## Work instructions
Could you repeat exactly the lines below, from the line containing "Task: Collapse the hidden icons tray chevron" through the last one, both included, while leaving out any pictures?

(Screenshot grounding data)

______________________________

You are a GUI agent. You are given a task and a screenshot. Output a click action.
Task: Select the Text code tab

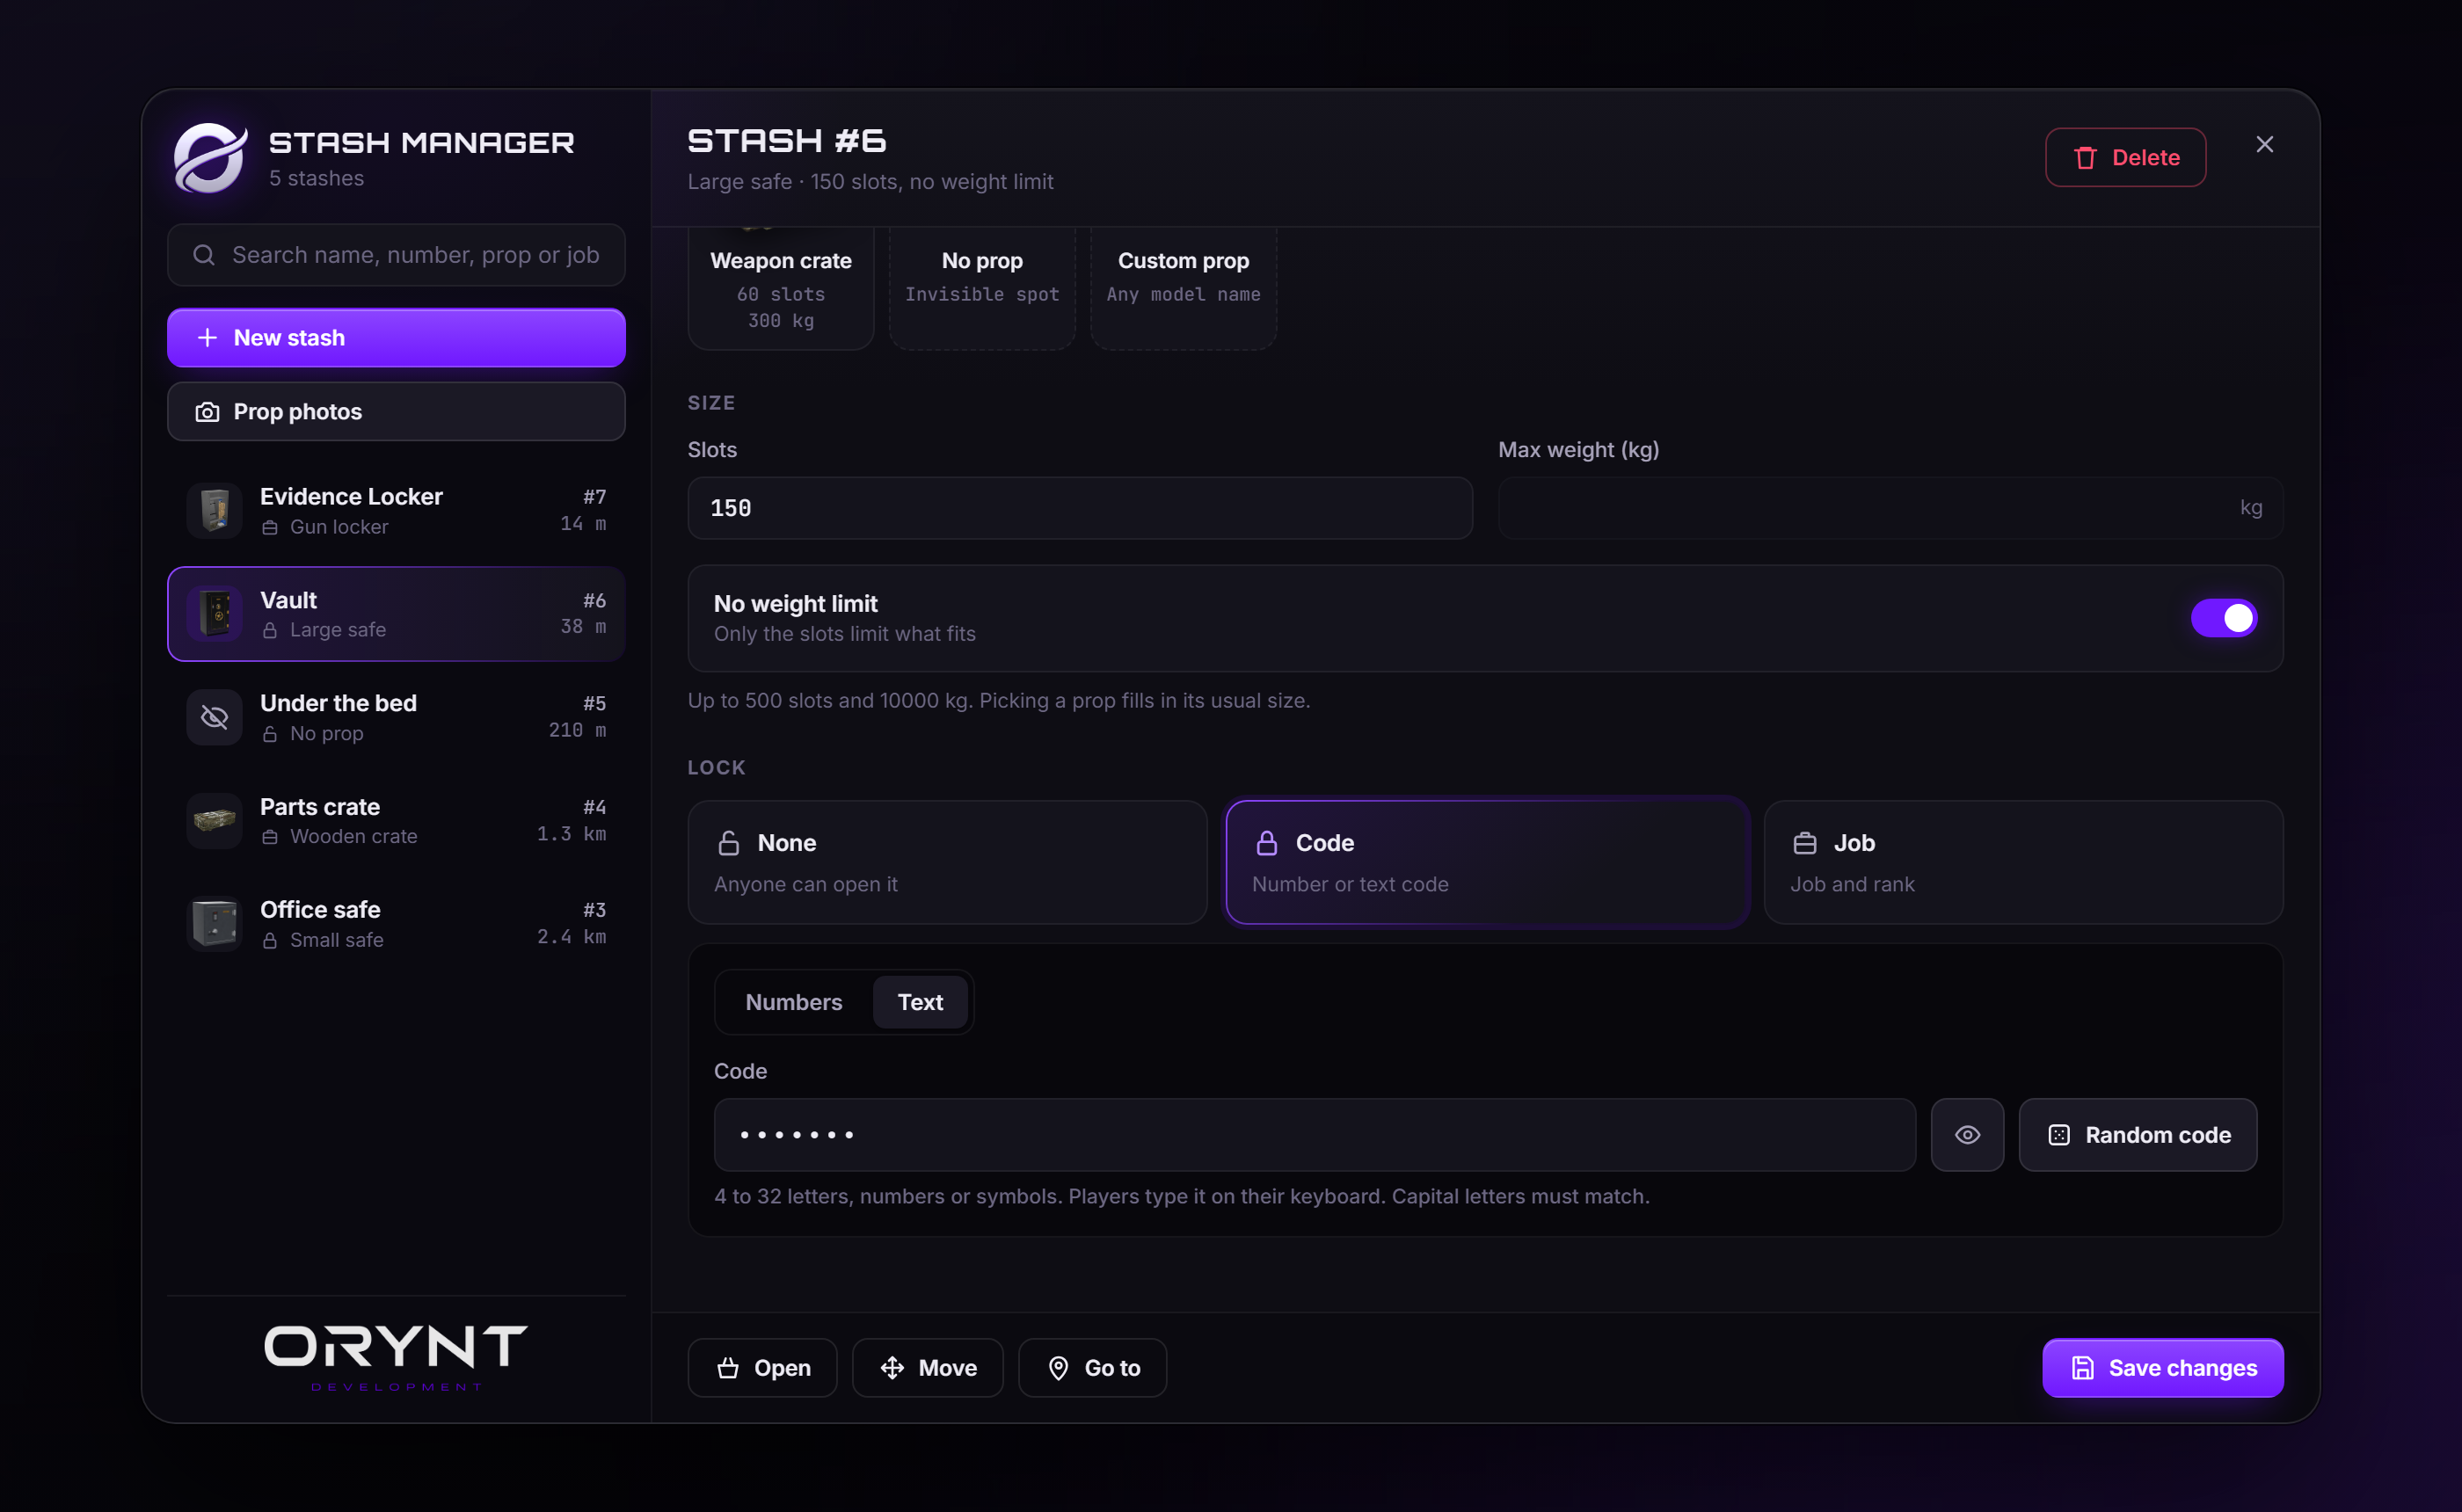(x=920, y=1002)
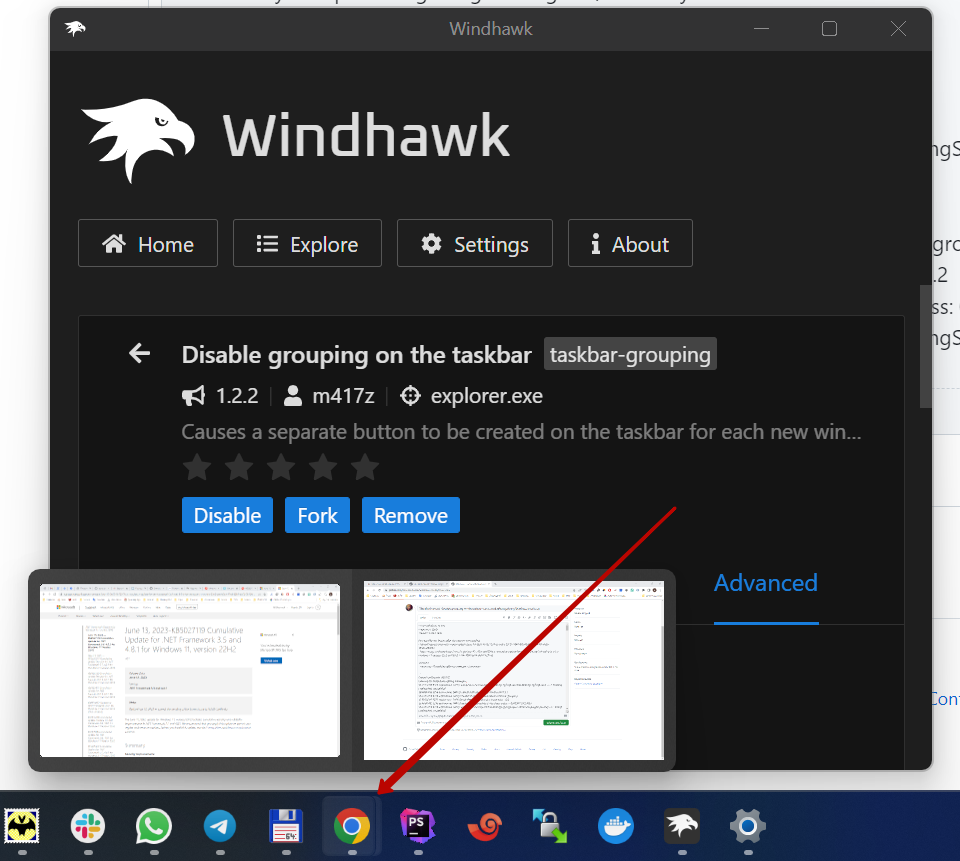Image resolution: width=960 pixels, height=861 pixels.
Task: Click the Fork button
Action: coord(317,515)
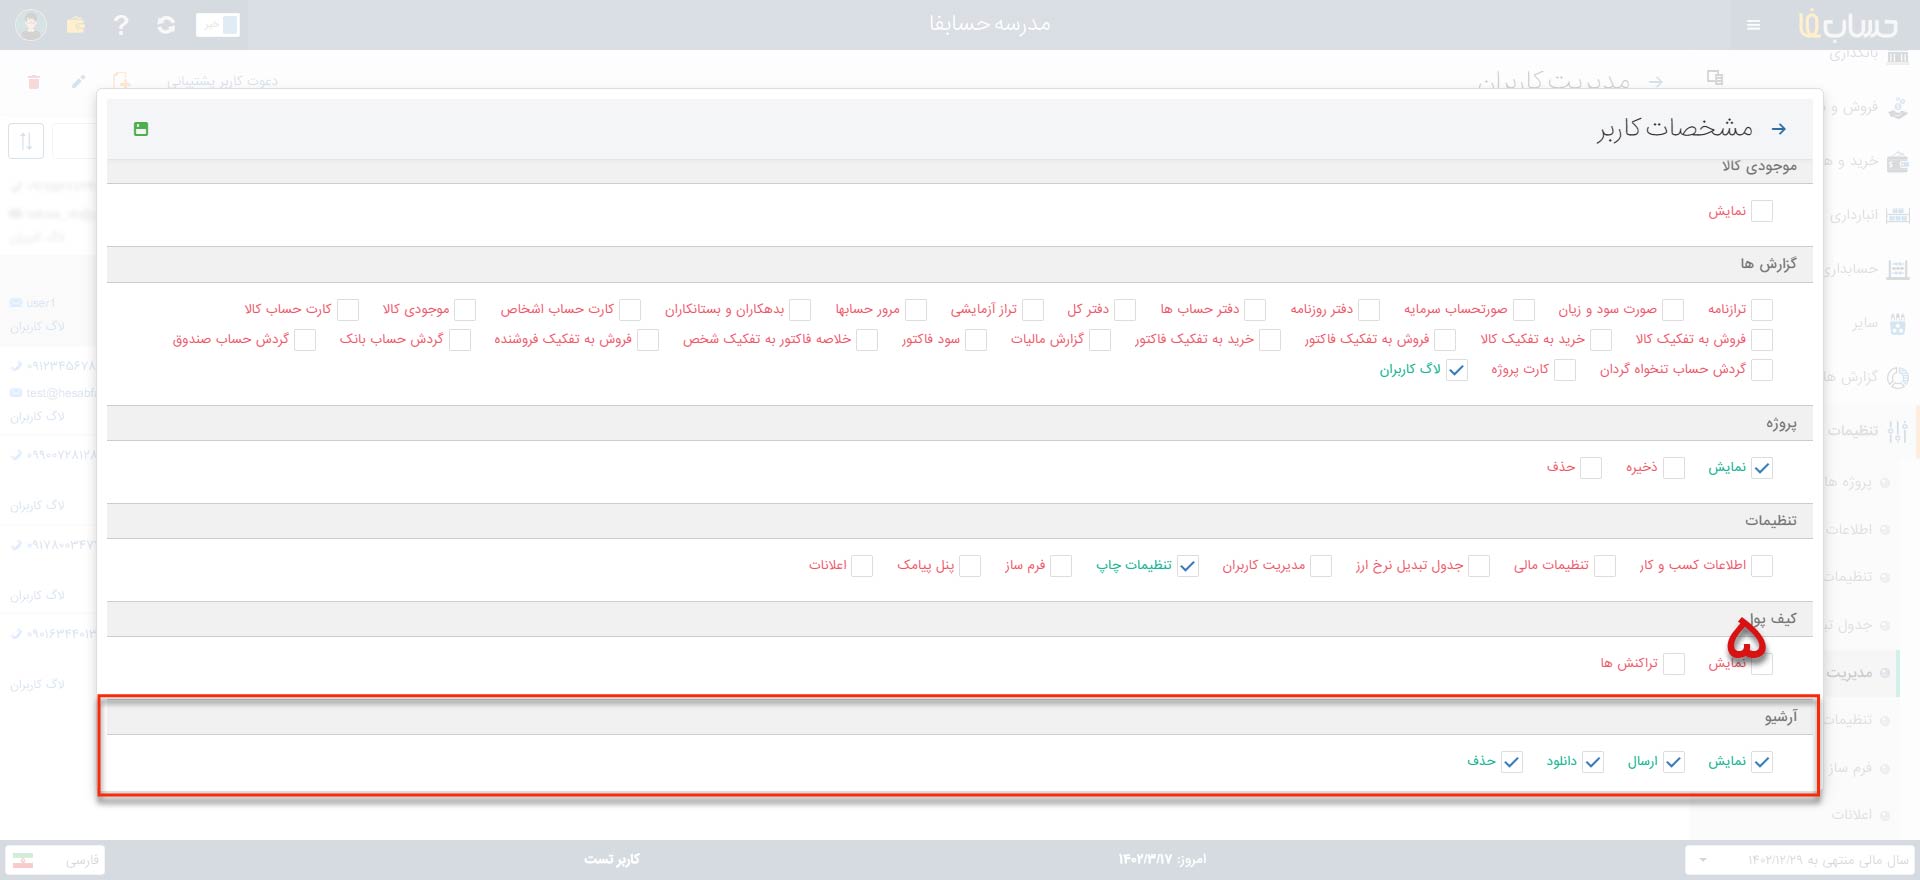Uncheck the تنظیمات چاپ checkbox
This screenshot has height=880, width=1920.
(x=1187, y=566)
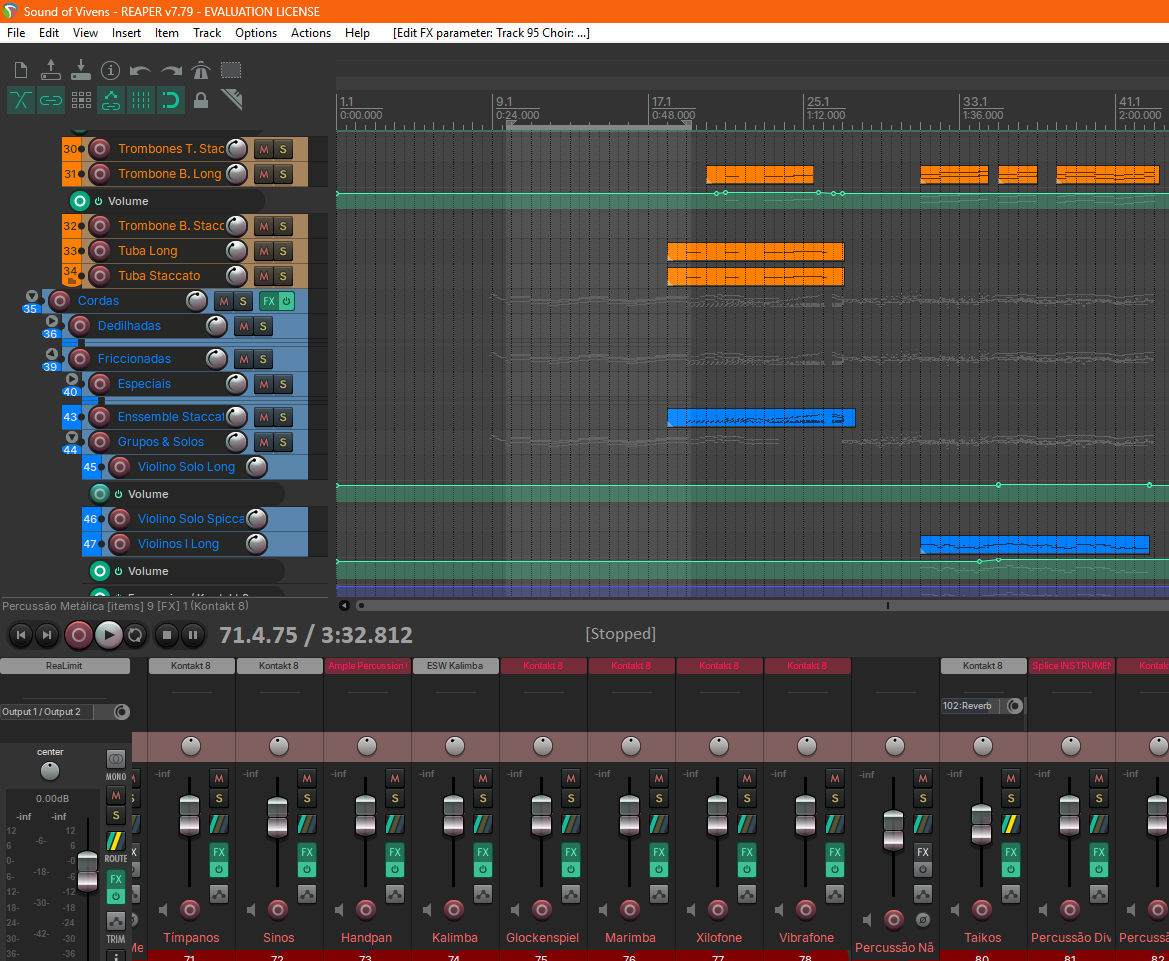Open the Actions menu
Screen dimensions: 1169x961
(x=311, y=33)
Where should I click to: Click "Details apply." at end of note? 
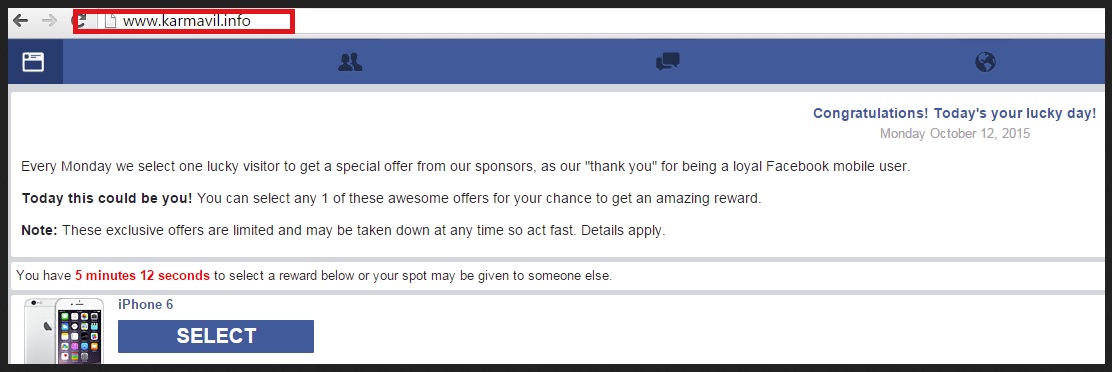pyautogui.click(x=623, y=231)
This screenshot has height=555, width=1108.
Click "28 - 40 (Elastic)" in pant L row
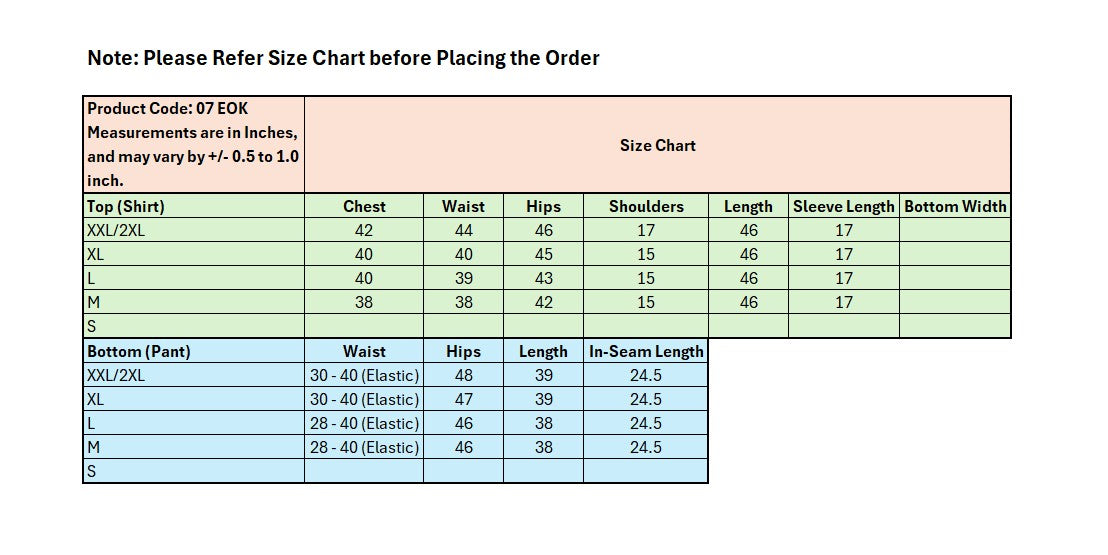pyautogui.click(x=364, y=423)
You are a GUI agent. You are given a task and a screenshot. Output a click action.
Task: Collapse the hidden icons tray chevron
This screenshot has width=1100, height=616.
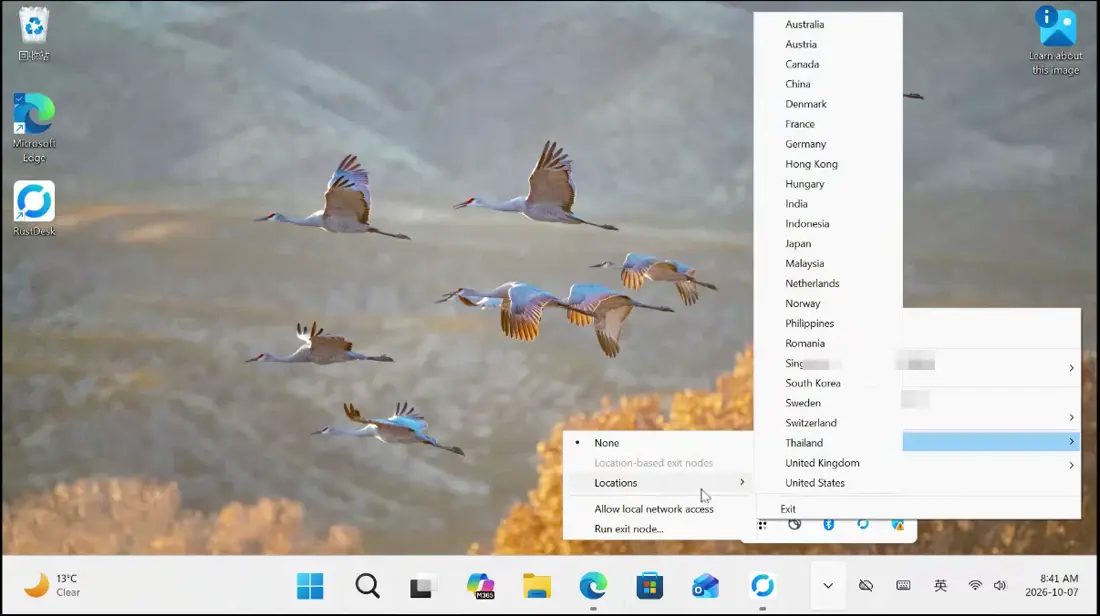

______________________________

## Answer for the task
Task: Collapse the hidden icons tray chevron
This screenshot has width=1100, height=616.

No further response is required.